Londra, Regno Unito.
In una elegante abitazione di un quartiere benestante, un appartamento sfitto si arreda con eleganza.
A mezz'aria, le sfaccettature di un evanescente poliedro balenano fulmineamente, ma solo per un attimo. Nel successivo, un'avvenente donna mora, vestita con gusto, si sta rassettando i capelli davanti a uno specchio materializzatosi dal nulla. Ogni cosa appare così solida, così concreta, così vissuta da sembrare che sia sempre stata lì. E infatti ora lo è.
La donna sorride, e guarda la foto nel piccolo quadro sul mobiletto: raffigura una donna bionda e altrettanto piacente, che le somiglia molto. La foto è accompagnata dalla dedica "A Bree dalla sua cugina preferita. Diana". La parola cugina è stata chiaramente scritta a colpi di pennarello, e in modo sbrigativo, sopra la parola sorella.
Sulla porta della camera è comparso, letteralmente, un uomo.
"Eccoti qui, cognato mio."
"Veramente mi hai creato per interpretare il ruolo di tuo marito."

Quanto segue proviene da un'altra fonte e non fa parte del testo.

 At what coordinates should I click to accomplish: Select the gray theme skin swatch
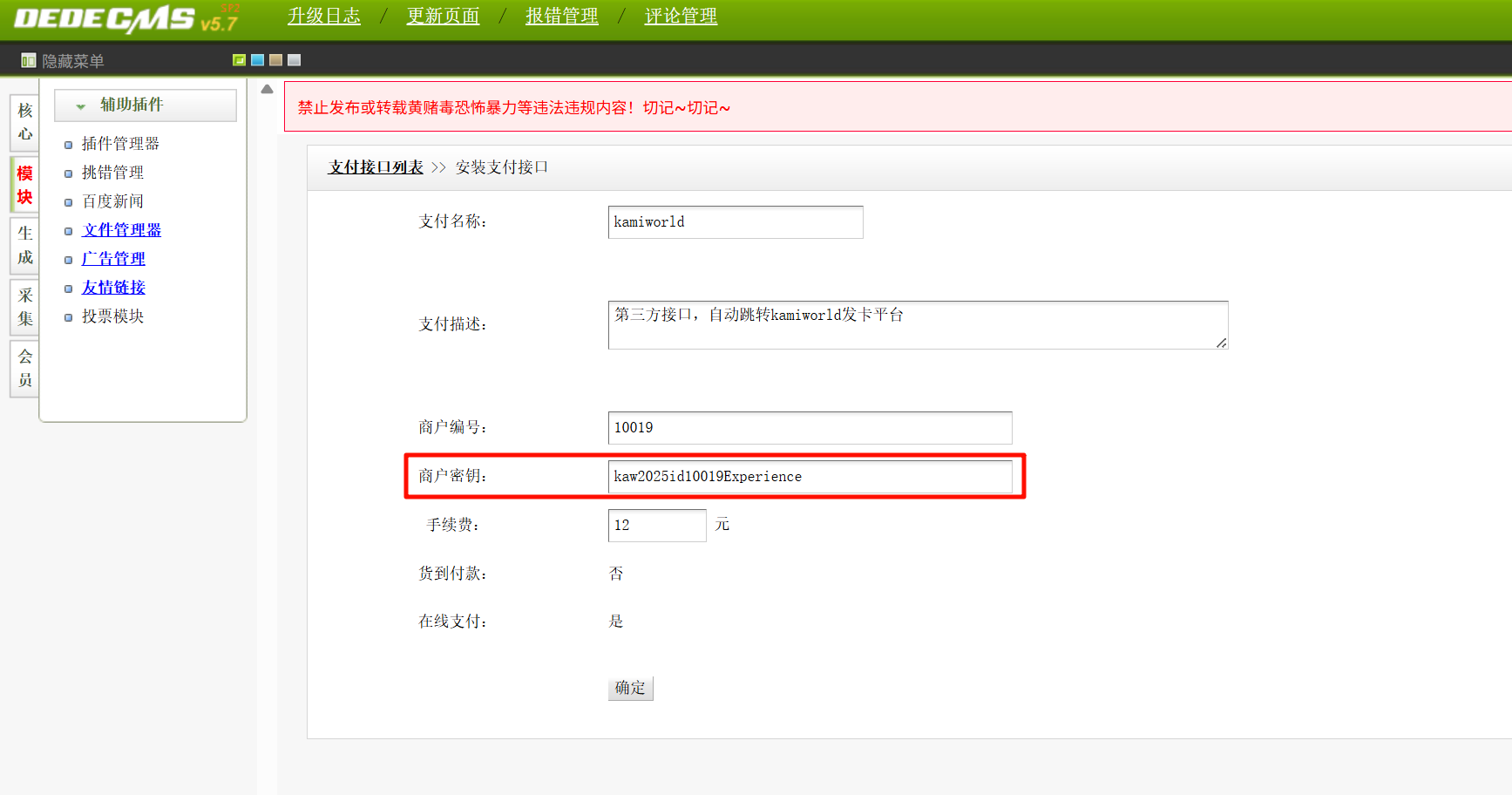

"E' la stessa cosa. In certe parti del mondo, ci si sposa tra fratelli, e quindi oltre che mariti si può essere cognati, nel senso di nati dallo stesso sangue"
"Quindi anche i cugini li possiamo chiamare cognati."
"Esatto. Non che per loro faccia differenza: Diana e Martin sono stati in visita a Londra non so quante volte, senza mai incontrarci o anche solo nominarci: per loro, dire Londra significa solo dire Dylan Dog. Quindi non faranno tanto caso al grado di parentela che li lega a noi."
La donna schiude la bocca in un ghigno, dove si schiera una chiostra di denti aguzzi, triangoli di sottile cristallo lampeggiante, ma è solo un attimo. Nel successivo, le sue labbra perfette si curvano appena in un'espressione cordiale.